More than one person thought I was a little crazy for replacing granite counters, but they weren’t my taste and we hope to live in this house for a long time. The kitchen is the heart of the home and we want it to be “us”.
And, I have to say, I am completely over the moon with how it turned out. I have wanted white marble counters for as long as I can remember and now I have beautiful quartz counters (HanStone Quartz in Monterey) that give me the exact look I want without the concern about etching and staining. They are perfect.
Before I gush, here is how the kitchen looked when we first moved in…
What a difference, right? It’s not that the “before” was bad at all.
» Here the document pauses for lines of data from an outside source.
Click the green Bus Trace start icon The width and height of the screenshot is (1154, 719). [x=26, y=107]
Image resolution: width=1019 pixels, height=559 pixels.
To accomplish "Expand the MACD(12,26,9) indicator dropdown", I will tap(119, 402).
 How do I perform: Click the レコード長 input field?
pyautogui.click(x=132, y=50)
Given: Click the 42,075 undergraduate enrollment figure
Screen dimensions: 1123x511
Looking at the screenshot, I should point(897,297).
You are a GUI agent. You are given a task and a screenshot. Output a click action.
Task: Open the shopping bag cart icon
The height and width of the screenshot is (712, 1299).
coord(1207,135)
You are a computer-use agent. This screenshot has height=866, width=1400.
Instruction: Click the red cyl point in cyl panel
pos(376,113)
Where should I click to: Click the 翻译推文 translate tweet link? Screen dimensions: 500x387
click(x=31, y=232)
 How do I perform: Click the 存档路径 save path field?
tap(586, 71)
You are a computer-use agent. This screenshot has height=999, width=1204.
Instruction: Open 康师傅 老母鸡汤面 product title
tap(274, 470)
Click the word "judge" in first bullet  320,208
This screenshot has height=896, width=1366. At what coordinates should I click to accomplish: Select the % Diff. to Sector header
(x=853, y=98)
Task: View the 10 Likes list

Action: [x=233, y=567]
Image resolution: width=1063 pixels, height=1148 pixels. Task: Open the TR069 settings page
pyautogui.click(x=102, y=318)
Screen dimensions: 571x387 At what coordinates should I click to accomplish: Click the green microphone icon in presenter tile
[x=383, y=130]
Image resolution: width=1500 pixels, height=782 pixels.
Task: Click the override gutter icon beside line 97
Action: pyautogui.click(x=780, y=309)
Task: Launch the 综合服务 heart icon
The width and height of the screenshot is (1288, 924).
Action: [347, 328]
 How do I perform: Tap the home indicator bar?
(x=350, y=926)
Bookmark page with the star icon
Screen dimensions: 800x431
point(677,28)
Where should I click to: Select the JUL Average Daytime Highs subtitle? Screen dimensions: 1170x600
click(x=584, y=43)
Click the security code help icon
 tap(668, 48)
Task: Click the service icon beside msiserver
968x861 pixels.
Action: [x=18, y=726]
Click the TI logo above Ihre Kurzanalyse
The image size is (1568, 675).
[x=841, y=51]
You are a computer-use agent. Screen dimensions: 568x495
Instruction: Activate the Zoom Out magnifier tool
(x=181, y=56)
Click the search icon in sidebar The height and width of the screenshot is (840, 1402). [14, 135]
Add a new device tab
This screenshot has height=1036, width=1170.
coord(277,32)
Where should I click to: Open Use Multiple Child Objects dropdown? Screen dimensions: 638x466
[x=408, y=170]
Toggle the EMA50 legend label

I want to be clear about that. The cabinets are solid wood and in great shape, the counters were an upgrade, the configuration is practical and has a good flow. There is a lot of good stuff going on. As I said earlier, it just wasn’t my style.
Now? It’s my style.
It is light and bright and is the perfect balance between my aesthetic and the traditional style of the home. It looks gourmet and high-end with just a few splurges (like the stove and the counters) and a lot of DIY (buckets of paint, changing the hardware, swapping the fixtures).
They are absolutely beautiful. Even the guy who installed our marble backsplash was impressed with how realistic the veining is. HanStone really addressed the biggest beef I had (and others had) with quartz counters – the repetitive pattern that looks unnatural. I’m sure if you have enough counter, you’ll eventually notice a repeat, but I can’t see one in all of my 60 sq. ft. of counter.
It also has white flecks and graining in addition to the gray, for more depth and realism.
I really can’t say enough about what a beautiful job they did capturing the soul of marble in a man-made material. I love the way HanStone puts it on their website…
“We’ve successfully simulated marble’s beauty. As for its fragility, we completely failed.”
I had the counters fabricated and installed by a local company, The Pinske Edge. There were several choices for a edge and I picked a traditional ogee. I like that it’s a soft edge and it looks very custom, even though it was a standard edge.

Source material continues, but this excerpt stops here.